Por outro lado, a crítica de Alice Weidel é pura hipocrisia oportunista. A extrema-direita tenta se apropriar do descontentamento das massas — aquilo que Gramsci chamaria de senso comum fragmentado — para canalizar a revolta contra um inimigo burocrático, sem nunca tocar na estrutura de classes que sustenta a exploração. A AfD não quer devolver o poder ao trabalhador; ela quer apenas trocar a dominação cosmopolita por uma dominação nacionalista e xenófoba, operando uma falsa consciência que mascara o fato de que ambos os lados servem, em última instância, aos mesmos interesses de classe, apenas com estéticas e discursos de legitimação diferentes.
É curioso observar como alguns comentários aqui, como o da Marina Costa, ainda tentam ler esse cenário através de lentes metafísicas. Atribuir a crise institucional a uma falta de temor a Deus ou a uma crise de valores familiares é ignorar as engrenagens materiais da história. A religião, nesse contexto, funciona apenas como o ópio que anestesia a percepção da opressão real, desviando o olhar da exploração econômica para uma guerra cultural estéril. Enquanto se discute moralidade abstrata, os aparatos de Estado continuam a exercer o biopoder sobre os corpos, decidindo quem é produtivo e quem deve ser descartado pelo sistema.
A verdadeira soberania popular não será encontrada nem nos gabinetes de cristal de Bruxelas, nem no palanque reacionário da AfD. Enquanto o debate estiver preso nessa falsa dicotomia entre o gerencialismo neoliberal e o neofascismo de massas, continuaremos girando em falso dentro da mesma jaula de ferro. O que precisamos é de uma ruptura radical com a lógica da mercadoria que colonizou a política. Sem a superação do modo de produção capitalista, qualquer apelo ao povo não passa de um simulacro retórico para manter a mesma estrutura de opressão operando sob uma nova gerência.
Marina Costa
01/05/2026
Enquanto muitos se perdem em filosofias vãs, a verdade é que esses líderes globais perderam totalmente o temor de Deus e o respeito pela família tradicional.
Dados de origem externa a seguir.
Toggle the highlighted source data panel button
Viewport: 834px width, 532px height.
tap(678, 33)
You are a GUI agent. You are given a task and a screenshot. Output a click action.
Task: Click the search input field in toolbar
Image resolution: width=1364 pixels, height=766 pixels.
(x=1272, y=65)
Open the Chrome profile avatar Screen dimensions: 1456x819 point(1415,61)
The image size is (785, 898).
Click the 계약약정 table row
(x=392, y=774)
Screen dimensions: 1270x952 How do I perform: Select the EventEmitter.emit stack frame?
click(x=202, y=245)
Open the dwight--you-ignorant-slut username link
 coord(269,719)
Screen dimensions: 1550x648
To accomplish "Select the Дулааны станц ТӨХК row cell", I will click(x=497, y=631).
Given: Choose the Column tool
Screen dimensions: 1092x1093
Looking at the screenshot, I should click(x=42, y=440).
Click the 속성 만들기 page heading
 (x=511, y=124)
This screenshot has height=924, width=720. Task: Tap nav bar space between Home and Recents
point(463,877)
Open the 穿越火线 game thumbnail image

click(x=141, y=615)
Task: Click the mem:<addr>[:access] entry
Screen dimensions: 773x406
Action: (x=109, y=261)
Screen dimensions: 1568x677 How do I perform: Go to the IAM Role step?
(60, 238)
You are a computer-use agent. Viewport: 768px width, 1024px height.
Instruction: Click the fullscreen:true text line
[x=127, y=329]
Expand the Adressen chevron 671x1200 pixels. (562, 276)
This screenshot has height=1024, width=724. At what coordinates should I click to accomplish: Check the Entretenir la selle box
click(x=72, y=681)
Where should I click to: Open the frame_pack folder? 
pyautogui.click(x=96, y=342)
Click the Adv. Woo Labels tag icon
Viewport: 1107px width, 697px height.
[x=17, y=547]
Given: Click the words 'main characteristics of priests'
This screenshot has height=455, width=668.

Essa esquerda imoral apoia essa tecnocracia porque ela serve para calar a voz dos cristãos e impor agendas malignas sobre as nações. Como diz a Escritura, quando o ímpio governa, o povo geme sob o peso da injustiça e do autoritarismo.
João Silva
01/05/2026
Essa encruzilhada entre a frieza tecnocrata da União Europeia e o oportunismo da extrema-direita é o retrato fiel da crise que a Escola de Frankfurt já previa. Von der Leyen governa para os fluxos financeiros, mas a AfD só quer trocar um autoritarismo de gabinete por um de massas, sem nunca tocar na desigualdade estrutural. Enquanto não houver uma verdadeira consciência de classe que rompa com esse globalismo neoliberal, o povo continuará sendo apenas um joguete nas mãos dessas elites que se retroalimentam.
Bia Carioca
01/05/2026
Engraçado ver essa extrema-direita e seus seguidores daqui falarem em vontade popular quando, na verdade, só buscam o autoritarismo. A tecnocracia de Bruxelas realmente ignora o povo, algo que sentimos na pele quando decidem o futuro das nossas ferrovias em gabinetes fechados, mas a solução não é esse discurso da AfD. Precisamos de soberania popular de verdade e investimentos pesados em infraestrutura pública, não de oportunismo golpista.
Diego Fernández
01/05/2026
É o sujo falando do mal lavado, mas a real é que essa tecnocracia de Bruxelas trata a soberania popular como um estorvo para o mercado. Aqui no Sul Global a gente já conhece bem esse roteiro de burocratas ditando regras econômicas por cima dos governos eleitos, igualzinho ao que o FMI faz com as nossas dívidas. Von der Leyen e seu neoliberalismo de face humana são o exemplo perfeito de como a democracia europeia é uma ilusão vendida para o resto do mundo enquanto o capital financeiro dá as cartas.
Capitão Tavares 🇧🇷
01/05/2026
Essa conversa fiada de professorinha me dá nojo, enquanto o mundo cai em desgraça nas mãos desses globalistas de gabinete. A vontade do povo só vai ser respeitada quando as Forças Armadas entrarem em campo para fazer a faxina necessária, seja lá ou aqui. O Brasil está perdido e só o braço forte resolve essa palhaçada de burocrata que se acha acima da lei.
Fernanda Oliveira
01/05/2026
Assustador ver alguém chamando democracia de palhaçada enquanto defende uma violência que a gente sabe muito bem quem atinge primeiro: a juventude preta e periférica. Essa sua ideia de faxina é o mesmo projeto autoritário que historicamente tenta silenciar nossos corpos e nossas lutas.
John Marshall
01/05/2026
A crítica de Weidel toca na ferida aberta da modernidade política: o descompasso entre a volonté générale e a tecnocracia de Bruxelas. Se por um lado Locke nos ensina que o poder deriva do consentimento, a arquitetura da União Europeia parece ter se tornado o Leviatã que Hobbes descreveu, priorizando a estabilidade sistêmica sobre o pulso das ruas. É um dilema perigoso, pois quando a democracia se torna puramente procedimental, o populismo encontra o vácuo perfeito para subverter as mesmas instituições que nos garantem a paz.
Marta
01/05/2026
Meus caros, sentem-se aqui um pouquinho que a professora Marta precisa dar uma pequena aula de história para esses meninos mal-educados da AfD. É muito curioso, para não dizer trágico, ver a senhora Alice Weidel falar em vontade popular enquanto lidera um partido que flerta com o que há de mais sombrio no passado europeu. Como historiadora aposentada, cansei de ver esse filme: grupos de extrema-direita que usam as falhas reais das instituições para tentar implodi-las por dentro, sempre posando de salvadores de um povo que eles mesmos pretendem excluir se não rezarem pela cartilha do preconceito.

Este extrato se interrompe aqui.